SHORT PROBLEM A – In the Begin Again review, write out the passage starting with "Those character archetypes" and going on through "relationship conflicts settled.", swapping "chemistry" for "rapport".

DOCUMENT EXCERPT –
####################

Begin Again Directed by: John Carney Written by: John Carney Starring: Keira Knightley, Mark Ruffalo, James Corden and Hailee Steinfeld
Begin Again is a cute, light-hearted musical with just enough bite to avoid being irredeemably fluffy. It’s a movie where I knew everyone would be all right at the end, because the main characters’ redemption arcs are so unchallenged that the story would work whether they score a hit record or not. Dan (Mark Ruffalo) is a heavy drinking, has-been record executive with a crumbling marriage. While down on his luck and drunk at an open mic night, he discovers Greta (Keira Knightley), a recently dumped singer/songwriter whose music becomes the driving force of their uplift (and ours).
Those character archetypes sound unbearably cliché, but writer/director John Carney’s disinterest in mining the narrative for drama proves to be an asset here. Ruffalo and Knightley have enough chemistry to make their recording sessions interesting, and it was surprising to see how exactly their relationship conflicts settled.

####################

Element and text position data:

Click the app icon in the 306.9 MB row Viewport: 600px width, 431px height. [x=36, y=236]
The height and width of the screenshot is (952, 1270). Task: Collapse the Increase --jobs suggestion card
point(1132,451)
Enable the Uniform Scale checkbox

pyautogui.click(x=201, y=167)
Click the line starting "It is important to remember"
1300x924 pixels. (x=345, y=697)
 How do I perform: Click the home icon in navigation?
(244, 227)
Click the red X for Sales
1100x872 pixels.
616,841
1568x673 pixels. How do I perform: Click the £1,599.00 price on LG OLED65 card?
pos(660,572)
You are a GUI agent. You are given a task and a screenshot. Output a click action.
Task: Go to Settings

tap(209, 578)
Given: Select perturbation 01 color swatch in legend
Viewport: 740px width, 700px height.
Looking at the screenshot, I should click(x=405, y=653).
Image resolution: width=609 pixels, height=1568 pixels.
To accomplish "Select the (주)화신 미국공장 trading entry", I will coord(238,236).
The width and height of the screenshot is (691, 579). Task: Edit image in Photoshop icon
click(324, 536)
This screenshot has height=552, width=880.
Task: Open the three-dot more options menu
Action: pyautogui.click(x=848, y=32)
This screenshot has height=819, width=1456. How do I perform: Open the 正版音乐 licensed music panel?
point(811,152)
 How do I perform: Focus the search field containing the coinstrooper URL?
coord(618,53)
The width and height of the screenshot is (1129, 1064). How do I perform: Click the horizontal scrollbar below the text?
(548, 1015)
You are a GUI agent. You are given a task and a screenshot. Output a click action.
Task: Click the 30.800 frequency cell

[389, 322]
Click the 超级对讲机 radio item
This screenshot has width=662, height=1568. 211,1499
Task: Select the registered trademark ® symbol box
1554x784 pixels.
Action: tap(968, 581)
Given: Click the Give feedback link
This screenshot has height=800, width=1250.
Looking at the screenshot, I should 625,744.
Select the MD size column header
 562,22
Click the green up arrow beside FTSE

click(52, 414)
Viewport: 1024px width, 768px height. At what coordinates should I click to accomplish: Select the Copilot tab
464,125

####################

SHORT PROBLEM B – Output only the rows starting with the line with "The width and height of the screenshot is (691, 579)." and going on through the line with "Action: tap(968, 581)", both lines included, reproducing each one verbatim.

FULL ANSWER A –
Those character archetypes sound unbearably cliché, but writer/director John Carney’s disinterest in mining the narrative for drama proves to be an asset here. Ruffalo and Knightley have enough rapport to make their recording sessions interesting, and it was surprising to see how exactly their relationship conflicts settled.

FULL ANSWER B –
The width and height of the screenshot is (691, 579). Task: Edit image in Photoshop icon
click(324, 536)
This screenshot has height=552, width=880.
Task: Open the three-dot more options menu
Action: pyautogui.click(x=848, y=32)
This screenshot has height=819, width=1456. How do I perform: Open the 正版音乐 licensed music panel?
point(811,152)
 How do I perform: Focus the search field containing the coinstrooper URL?
coord(618,53)
The width and height of the screenshot is (1129, 1064). How do I perform: Click the horizontal scrollbar below the text?
(548, 1015)
You are a GUI agent. You are given a task and a screenshot. Output a click action.
Task: Click the 30.800 frequency cell

[389, 322]
Click the 超级对讲机 radio item
This screenshot has width=662, height=1568. 211,1499
Task: Select the registered trademark ® symbol box
1554x784 pixels.
Action: tap(968, 581)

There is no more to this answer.